Again, Chain of Babble knocked it out the park:

But given only the rebus, ChatGPT-5.2 thought the answer was “Missing C”:

And ChatGPT-5.2 Instant with a simple Chain of Thought similarly failed:

Of course, this doesn’t work with every rebus: some simple ones all of the conditions got right (a splotch of green with the letters “NV” = Green with envy), and some complex ones none of them got right (ex. a tall stack of the words “I FELL” = Eiffel Tower). And it’s AI, so we’re not always going to get consistent answers every time. On occasion, Chain of Babble failed too (it got “ENTURY” right 7/10 times, vs. 0/10 for CoT and rebus only conditions).

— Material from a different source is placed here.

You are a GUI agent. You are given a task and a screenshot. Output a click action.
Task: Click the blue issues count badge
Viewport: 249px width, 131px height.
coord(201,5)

But where the answers spread out, Chain of Babble outperformed Chain of Thought, and either usually performed better than nothing. A simple Chain of Thought never beat a simple Chain of Babble on any of the rebuses I tried.

Both CoB and CoT sometimes got “Try to understand” right; but ChatGPT-5.2 couldn’t answer with no chain.
When only one condition solved the rebus, it was always Chain of Babble.
What I find amazing with Chain of Babble is that it jumped to the correct answer after the 100 blahs. There was no preamble, no trying to work it out. Meanwhile, both Chain of Thought and No Chain wrote a lot more — and it looked convincingly like reasoning — but it was confidently wrong.
This would seem to indicate that explaining output to us worsens accuracy. We might be stymying AI when we say “show us your reasoning step-by-step.”
I realize that this theory is counterintuitive. It suggests we have to rethink how we structure prompts, and maybe stop micromanaging AI. Forcing thinking styles that are familiar and comprehensible to humans may be impairing the accuracy of models. Perhaps we need to leave LLMs to their own devices, or even encourage gibberish in order to get their full benefit.
This actually accords with new findings in neuropsychology that suggest language underpins communication, but not necessarily reasoning skills.
I’m open to alternative theories about why Chain of Babble works. A good theory is disprovable, and is only the best explanation we have at that time. So if you discover any puzzles that hit LLMs in their blindspots, why not try my Chain of Babble, and see if it improves the ability to reason things out?
Until then, I’ll be coaxing correct outputs with my own style of gibberish.
For enterprises deploying AI systems, this research highlights a deeper reliability risk that goes beyond prompt engineering techniques. If model performance can materially change based on how reasoning is structured or constrained, then outputs that appear logical and well-explained may still be incorrect, while less interpretable processes may yield better results. This creates a challenge for governance, validation, and trust: organizations cannot rely solely on explainability or structured reasoning prompts as indicators of accuracy or safety. Instead, businesses need to test AI systems under varied conditions, including adversarial and non-standard prompting strategies, to understand how outputs shift and where failures emerge. Without this, teams risk deploying systems that appear robust in controlled scenarios but behave unpredictably in real-world use.